There has been another development in ER Squibb v Zydus, at the center of which is Nivolumab, an anti-cancer drug. Readers will remember that on 12th January 2025, a division bench of the Delhi HC had allowed Zydus to launch their biosimilar product, ZRC-3276, in the market.(here) The bench had refused to grant an interim injunction against Zydus’s launch because the Patentee had not mapped the product against their claims. As a result, the Court held, it could not arrive at a finding of prima facie finding of infringement. Also, since Nivolumab was a life-saving drug, it allowed the launch. For a detailed overview, please read this post.
On 11th Feb, the SC has allowed the Petitioners to map their claims against Zydus’s product, available in the market as ‘Tishtha’, and approach the DB for appropriate interim directions. It directed Zydus to provide a sample of their product to the Patentee within 24 hours.
As I wrote in an earlier post, a similar biologic “only needs to be of comparable quality to the reference biologic in terms of identity, purity and potency.” That whether the similar biologic is of ‘comparable’ quality is not decided using mapping exercise. To equate proof of biosimilarity with infringement, thus, is erroneous and unfounded. The SC order, keeping in mind this context, is a welcome development.
The case was first heard on 08-05-2024. Then, the Court had said- “till the next date of hearing, defendant shall not place its products in the market without the prior permission of the Court.” At the time, the patentee’s strategy was simple- to keep Zydus from launching and cause market share. In July, the strategy had nearly paid off when an injunction was granted despite absence of claim-mapping. In January, however, it all came undone when the DB, in plain words, held that biosimilarity alone is not proof of infringement. Rather, claim-mapping is essential to arrive at a prima facie finding of infringement.(here)

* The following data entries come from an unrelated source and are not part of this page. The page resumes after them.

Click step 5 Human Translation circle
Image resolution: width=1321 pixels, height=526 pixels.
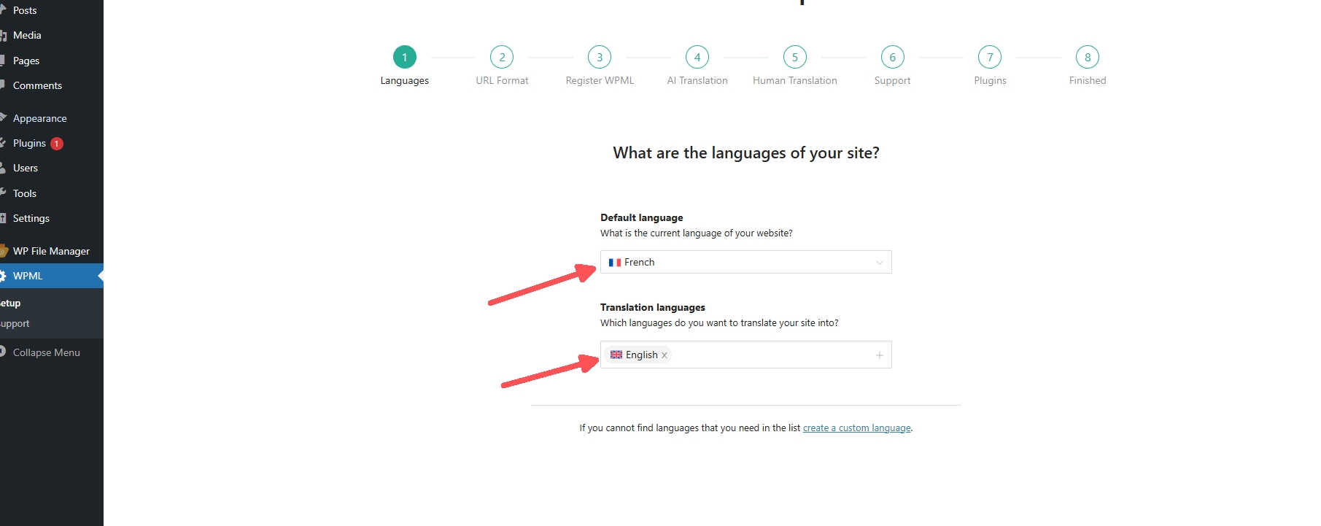point(795,57)
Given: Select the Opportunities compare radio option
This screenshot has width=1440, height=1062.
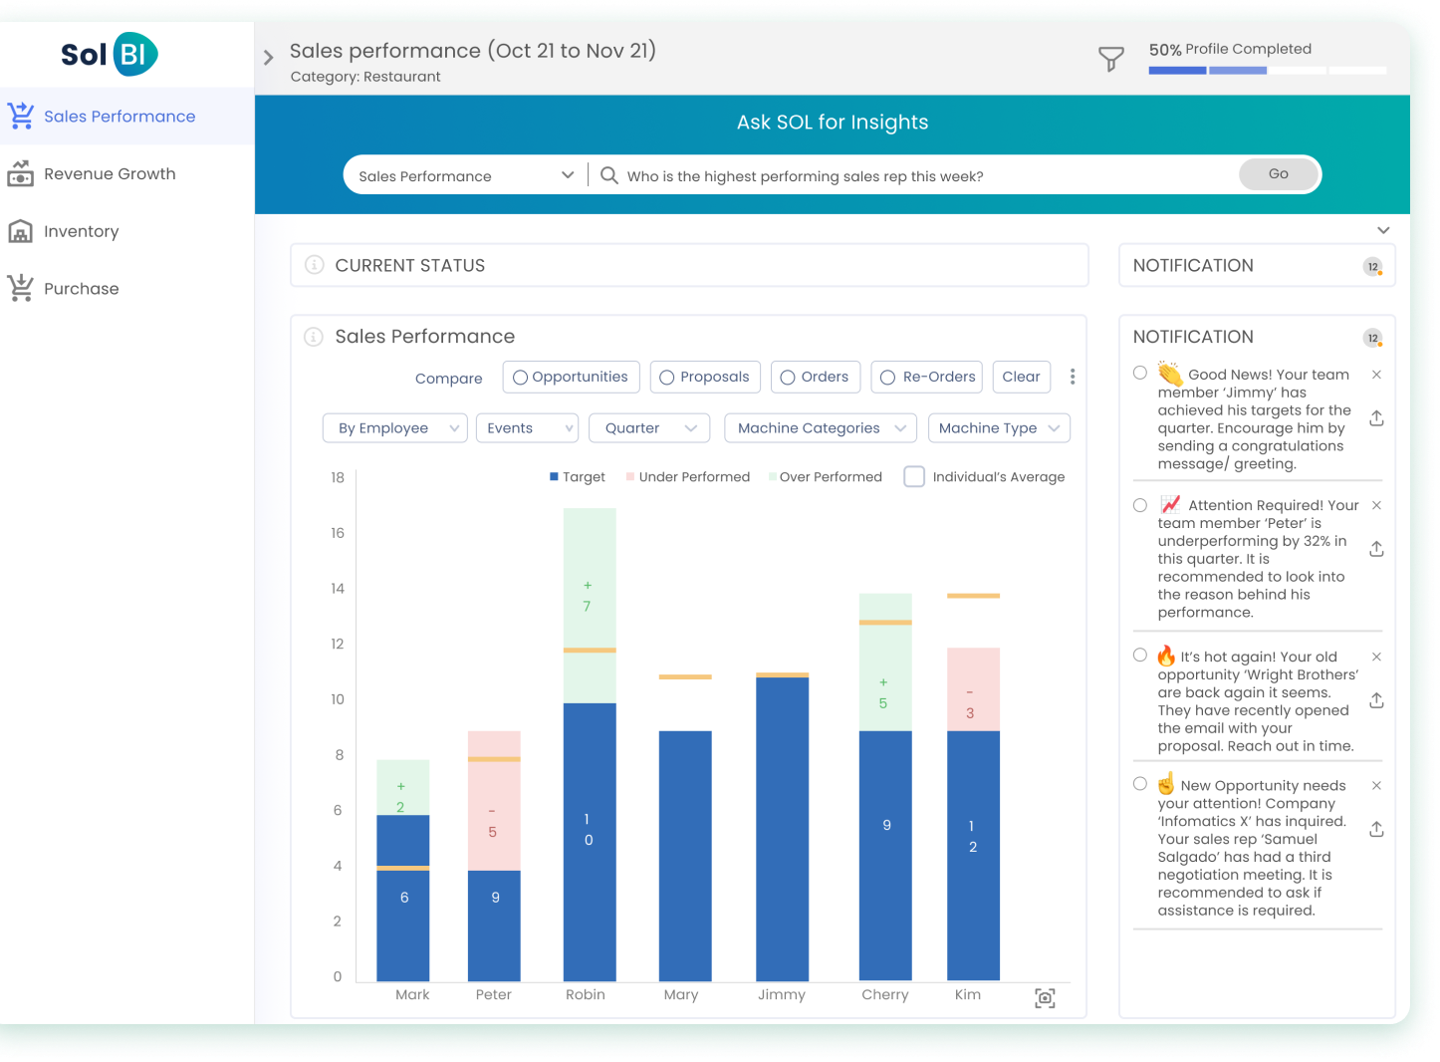Looking at the screenshot, I should (520, 378).
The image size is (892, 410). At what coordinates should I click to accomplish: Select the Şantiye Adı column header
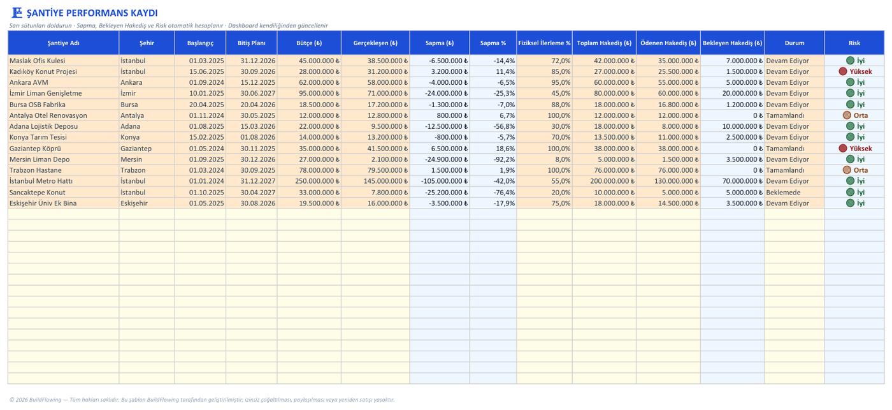coord(64,43)
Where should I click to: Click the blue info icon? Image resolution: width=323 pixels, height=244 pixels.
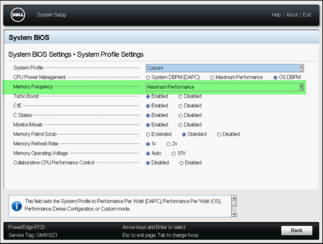[x=16, y=206]
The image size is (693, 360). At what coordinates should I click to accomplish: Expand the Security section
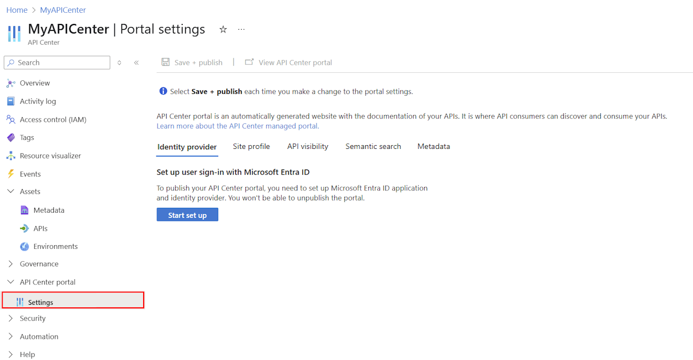tap(11, 319)

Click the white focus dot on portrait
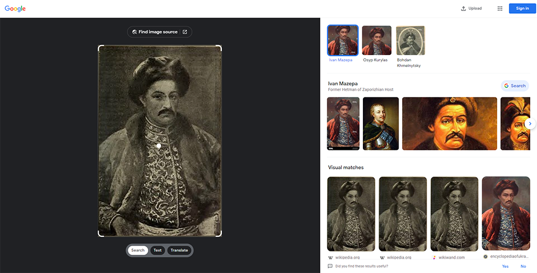159,146
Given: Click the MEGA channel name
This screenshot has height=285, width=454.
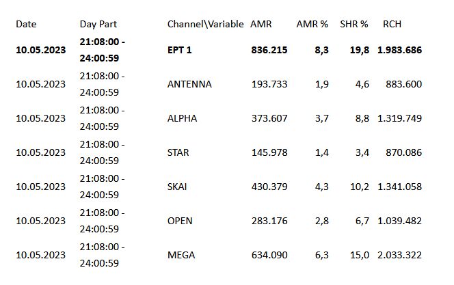Looking at the screenshot, I should (x=181, y=255).
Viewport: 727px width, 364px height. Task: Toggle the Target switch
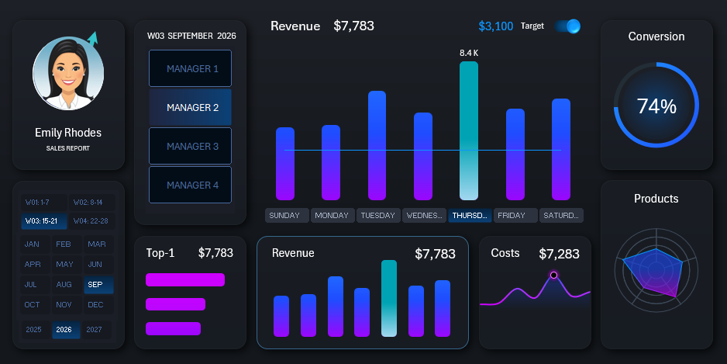pos(567,26)
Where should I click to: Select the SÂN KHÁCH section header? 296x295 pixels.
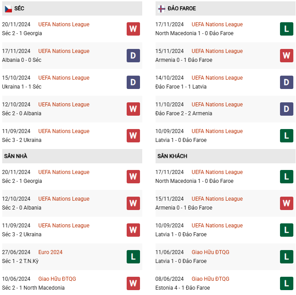(172, 156)
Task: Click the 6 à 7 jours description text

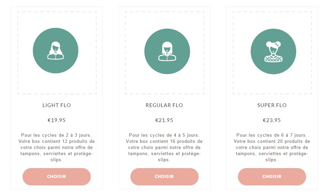Action: (272, 147)
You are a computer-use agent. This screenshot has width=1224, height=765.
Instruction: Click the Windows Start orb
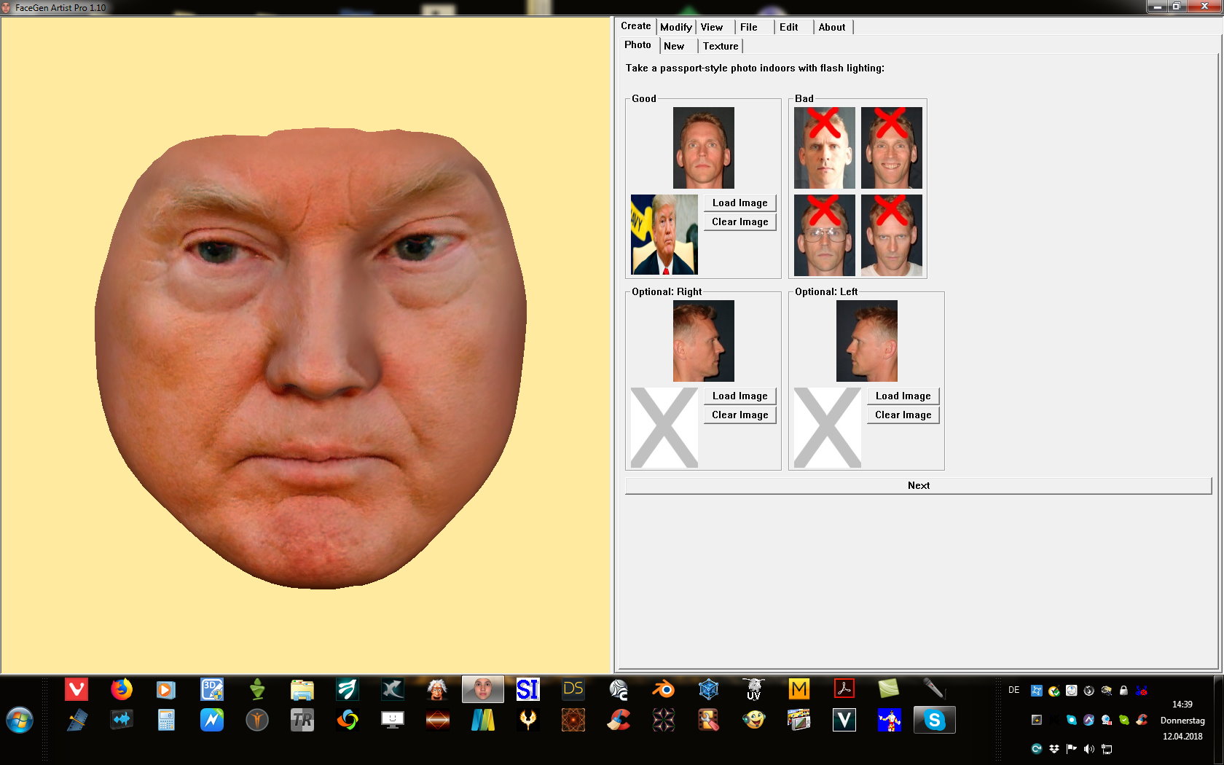(x=20, y=721)
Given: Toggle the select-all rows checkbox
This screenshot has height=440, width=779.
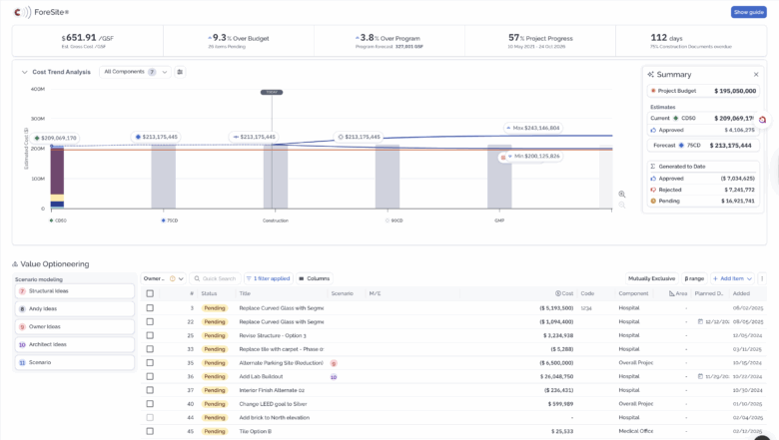Looking at the screenshot, I should coord(150,293).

Will the present SC order lead to closure? Maybe yes or maybe not. It will depend on the outcome of the mapping exercise. If a significant overlap of essential elements of the claims is found, ER Squibb is likely to move the DB for relief as soon as possible. Zydus’s product has been available for nearly a month at approximately a quarter of the price charged by the patentee. Any further delay continues to chip away their market share. Remember, the patent on Nivolumab expires on 2nd May 2026, giving the patentee nearly 2 and a half months to extract profits.
Other important questions, however, continue to loom- what strategy will ‘first-movers’ in the biologics market adopt moving ahead? Would they continue to file for quia timet injunctions without a product to map against? Or will they wait for a launch and risk significant erosion of market share? Will sec. 104A come to the aid of biologic manufacturers in the future? Most importantly, for life-saving biologics, how will the courts balance it against patent rights?